§ STATED PROBLEM: Can you format the lines of the listing below as a numbered list, from the line containing "Click printer icon on Drukuj z dokumentami" through the end of the listing, with blank lines left out?

Entries for locating text and elements
-- begin --

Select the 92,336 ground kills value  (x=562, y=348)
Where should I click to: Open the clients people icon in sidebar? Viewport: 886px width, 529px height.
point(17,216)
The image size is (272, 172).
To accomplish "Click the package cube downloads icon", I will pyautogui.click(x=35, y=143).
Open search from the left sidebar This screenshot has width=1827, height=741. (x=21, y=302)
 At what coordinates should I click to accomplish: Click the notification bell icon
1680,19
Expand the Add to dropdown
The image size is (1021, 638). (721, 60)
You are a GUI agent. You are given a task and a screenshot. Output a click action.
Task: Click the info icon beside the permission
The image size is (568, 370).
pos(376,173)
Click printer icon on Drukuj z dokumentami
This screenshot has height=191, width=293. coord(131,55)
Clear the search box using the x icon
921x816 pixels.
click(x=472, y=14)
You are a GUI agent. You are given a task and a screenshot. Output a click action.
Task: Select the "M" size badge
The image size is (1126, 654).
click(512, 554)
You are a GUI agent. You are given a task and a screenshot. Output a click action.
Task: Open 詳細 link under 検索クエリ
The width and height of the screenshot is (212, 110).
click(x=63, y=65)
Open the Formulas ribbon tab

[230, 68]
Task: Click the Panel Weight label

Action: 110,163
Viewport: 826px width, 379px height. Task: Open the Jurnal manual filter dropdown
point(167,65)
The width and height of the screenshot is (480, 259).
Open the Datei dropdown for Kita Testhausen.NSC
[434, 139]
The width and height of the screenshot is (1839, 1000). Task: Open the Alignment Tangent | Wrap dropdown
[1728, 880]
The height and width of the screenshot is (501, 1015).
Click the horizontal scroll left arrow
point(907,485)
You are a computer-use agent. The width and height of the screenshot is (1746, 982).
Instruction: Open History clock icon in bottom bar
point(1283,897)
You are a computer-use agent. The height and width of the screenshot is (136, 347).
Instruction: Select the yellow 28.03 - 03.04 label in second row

-- end --

§ THE COMPLETED TASK:
1. Click printer icon on Drukuj z dokumentami
2. This screenshot has height=191, width=293. coord(131,55)
3. Clear the search box using the x icon
4. 921x816 pixels.
5. click(x=472, y=14)
6. You are a GUI agent. You are given a task and a screenshot. Output a click action.
7. Task: Select the "M" size badge
8. The image size is (1126, 654).
9. click(512, 554)
10. You are a GUI agent. You are given a task and a screenshot. Output a click action.
11. Task: Open 詳細 link under 検索クエリ
12. The width and height of the screenshot is (212, 110).
13. click(x=63, y=65)
14. Open the Formulas ribbon tab
15. [230, 68]
16. Task: Click the Panel Weight label
17. Action: 110,163
18. Viewport: 826px width, 379px height. Task: Open the Jurnal manual filter dropdown
19. point(167,65)
20. The width and height of the screenshot is (480, 259).
21. Open the Datei dropdown for Kita Testhausen.NSC
22. [434, 139]
23. The width and height of the screenshot is (1839, 1000). Task: Open the Alignment Tangent | Wrap dropdown
24. [1728, 880]
25. The height and width of the screenshot is (501, 1015).
26. Click the horizontal scroll left arrow
27. point(907,485)
28. You are a computer-use agent. The width and height of the screenshot is (1746, 982).
29. Instruction: Open History clock icon in bottom bar
30. point(1283,897)
31. You are a computer-use agent. The height and width of the screenshot is (136, 347).
32. Instruction: Select the yellow 28.03 - 03.04 label in second row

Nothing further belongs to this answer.